▶️ Série "Santé au travail : de la théorie à la pratique dans les petites petites et moyennes organisations" #14
L'absentéisme augmente depuis des années et atteint des niveaux records dans certains secteurs. Mais un taux ne dit pas grand-chose de lui-même _ c'est ce qu'il révèle qui importe. Dans une petite ou moyenne organisation, quelques jours d'absence répétés sur le même poste ou le même manager sont un signal d'alarme autrement plus parlant que la moyenne nationale. Comprendre les mécanismes, mesurer correctement, zoomer sur la dimension RPS, et savoir gérer les arrêts et les retours : c'est l'objet de cet article.
#1
Comprendre : qu'est-ce que l'absentéisme ?
Définition
L'absentéisme au travail désigne l'ensemble des absences non prévues et non planifiées des salariés _ hors congés payés, RTT, congés maternité/paternité et absences autorisées. Il regroupe les arrêts maladie ordinaires, les accidents du travail et les maladies professionnelles.

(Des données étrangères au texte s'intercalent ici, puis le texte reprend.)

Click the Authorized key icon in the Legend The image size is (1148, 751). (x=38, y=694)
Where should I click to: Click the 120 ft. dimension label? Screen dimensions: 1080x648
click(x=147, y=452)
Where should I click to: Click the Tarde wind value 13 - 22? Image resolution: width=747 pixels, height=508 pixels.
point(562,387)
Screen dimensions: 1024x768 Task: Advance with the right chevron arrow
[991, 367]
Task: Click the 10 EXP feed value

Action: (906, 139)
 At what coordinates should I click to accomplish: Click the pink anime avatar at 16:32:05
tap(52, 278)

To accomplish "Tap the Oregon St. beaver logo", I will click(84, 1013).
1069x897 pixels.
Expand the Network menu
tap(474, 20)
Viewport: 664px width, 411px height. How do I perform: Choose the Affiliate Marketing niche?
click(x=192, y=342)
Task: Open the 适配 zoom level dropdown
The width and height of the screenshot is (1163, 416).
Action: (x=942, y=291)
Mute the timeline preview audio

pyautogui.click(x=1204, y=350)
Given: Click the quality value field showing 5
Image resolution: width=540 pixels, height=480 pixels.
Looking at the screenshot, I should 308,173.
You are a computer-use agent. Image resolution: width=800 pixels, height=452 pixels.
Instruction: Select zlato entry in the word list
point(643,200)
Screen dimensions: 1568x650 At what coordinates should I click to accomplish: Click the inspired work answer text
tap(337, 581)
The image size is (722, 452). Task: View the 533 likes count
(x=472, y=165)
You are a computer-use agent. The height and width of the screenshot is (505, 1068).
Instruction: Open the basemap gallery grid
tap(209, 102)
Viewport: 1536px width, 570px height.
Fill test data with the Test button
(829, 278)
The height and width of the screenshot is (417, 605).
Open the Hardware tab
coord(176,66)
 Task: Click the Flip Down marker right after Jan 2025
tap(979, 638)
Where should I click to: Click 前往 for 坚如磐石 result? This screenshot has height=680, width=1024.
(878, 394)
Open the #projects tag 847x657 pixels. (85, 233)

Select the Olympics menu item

L'absentéisme n'est pas une défaillance individuelle, c'est un symptôme organisationnel. Il exprime une inadéquation entre les exigences du travail et les ressources disponibles. En 2025, la santé mentale a été érigée en Grande Cause nationale _ signe que la puissance publique reconnaît l'ampleur du problème (source : Groupe APICIL, Observatoire des arrêts de travail 2025).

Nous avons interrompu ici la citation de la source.